Minnesota Governor Tim Pawlenty plans to host his first “Facebook town hall” meeting this coming Wednesday to discuss Republican strategy and the 2010 elections. According to the article (from the CNN Political Ticker), a Pawlenty spokesman said “Gov. Pawlenty wants to use the latest technology and social networking tools to connect with more Americans and talk about the issues facing our country.”
This isn’t the first time Pawlenty has used social media for constituency outreach. Pawlenty met with bloggers during a “happy hour” at the Political Action Conference and is active on Twitter, LinkedIn and YouTube. On Facebook, Pawlenty has over 31,000 fans.
Apparently, hosting a Facebook town hall is becoming increasingly common. But how exactly can a town hall meeting be conducted online? From my knowledge, the point of town hall meetings is to meet with a set of geographically defined “local” citizens to discuss the issues of most importance to them. This element of “local” loses meaning in a social media context. One of the defining features of the social media landscape is the lack of geographical boundaries and difficulty reaching target audiences in a specific geographical area. The Pawlenty spokesperson said “This will be like a regular town hall, except we’ll be able to take questions from around the country thanks to new online tools.” To me, “town hall meeting” is not the correct way to describe this event. This is a forum, open to anyone from around the country to participate, not necessarily those from Pawlenty’s state of Minnesota.
Are these online town hall meetings a good idea? Does social media really allow government representatives to have two-way conversations with their citizens? What sort of pitfalls could arise using social media in politics? Will a social media presence create transparency for public officials and breed trust among those they represent? Is building a presence online done authentically with purpose or is it done merely to follow the crowd? These questions should be at the forefront of any politician’s mind when deciding whether or not to use social media.
It will be interesting to see how the Pawlenty town hall goes.
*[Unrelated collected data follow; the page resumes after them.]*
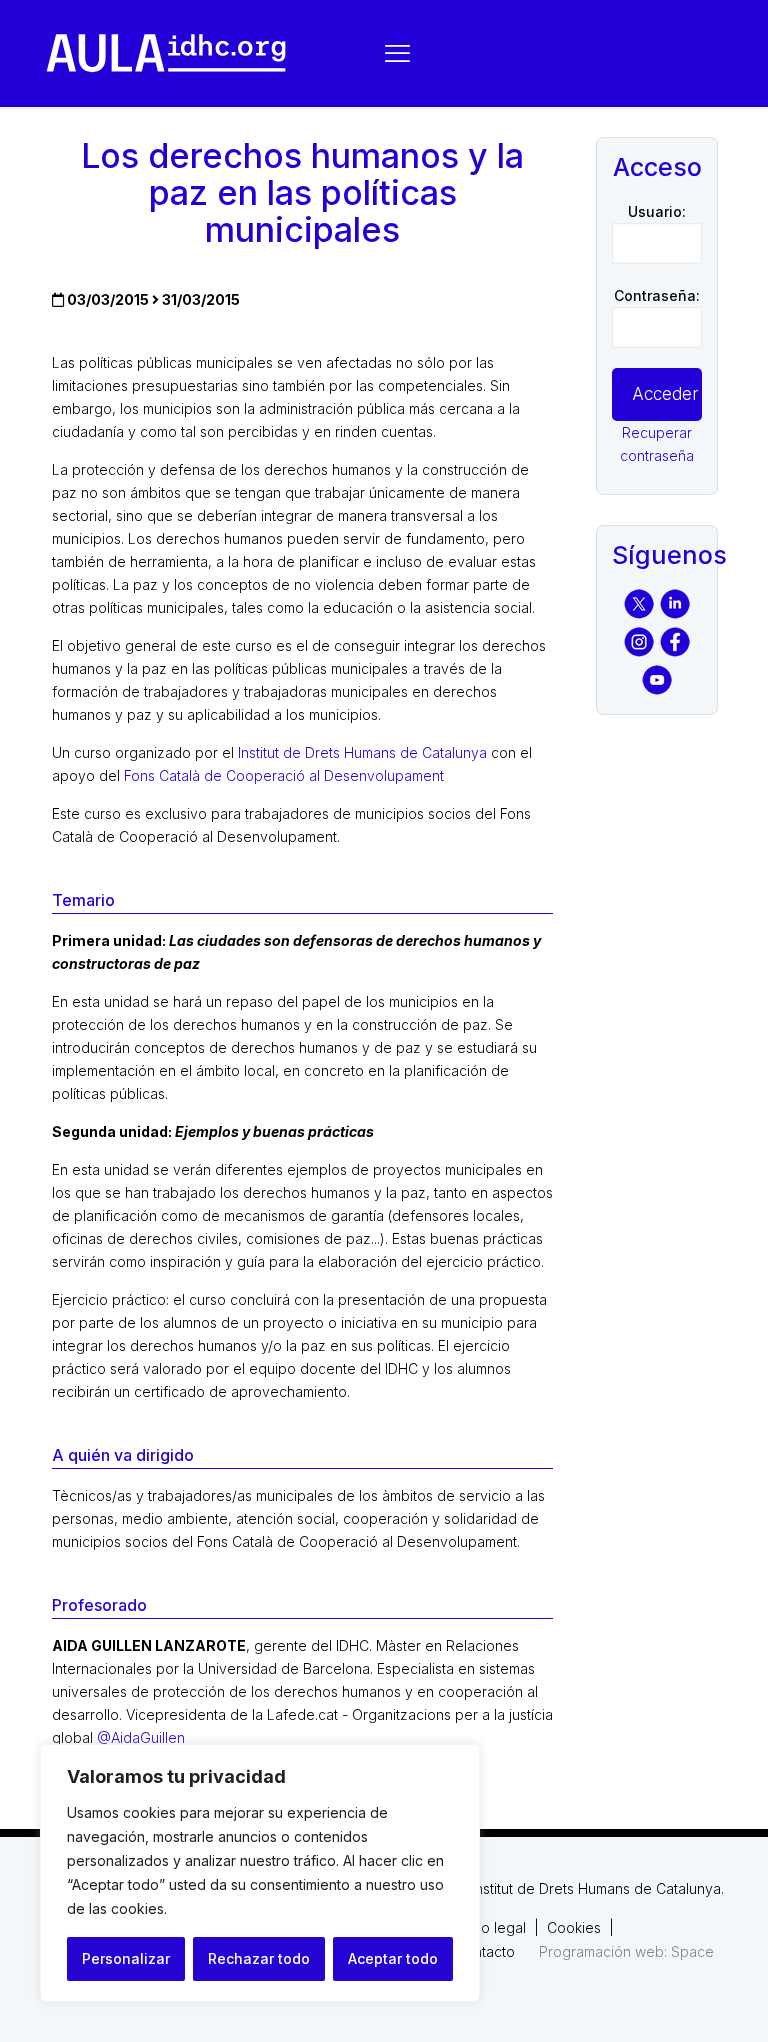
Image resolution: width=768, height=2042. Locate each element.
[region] (260, 1873)
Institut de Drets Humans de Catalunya (362, 752)
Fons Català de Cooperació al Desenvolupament (284, 775)
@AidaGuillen (141, 1737)
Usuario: (657, 211)
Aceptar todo (393, 1958)
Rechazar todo (259, 1958)
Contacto (485, 1951)
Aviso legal (490, 1927)
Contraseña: (657, 295)
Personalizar (126, 1958)
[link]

Do you think it will be a success? Here is just one comment from the article:
“Going to predict an EPIC fail. Technology to deliver a message or allow someone to express an idea is a great concept – a way to get reach young voters. But real time interaction?
You have seen the real town hall’s and their complete disregard for any civility, yes? Now, take out the face to face interaction or ability to remove the unruly from the room.
1. He will get trapped in a corner. 2. He will be verbally abused 3. Nothing constructive will come out except for more divison.”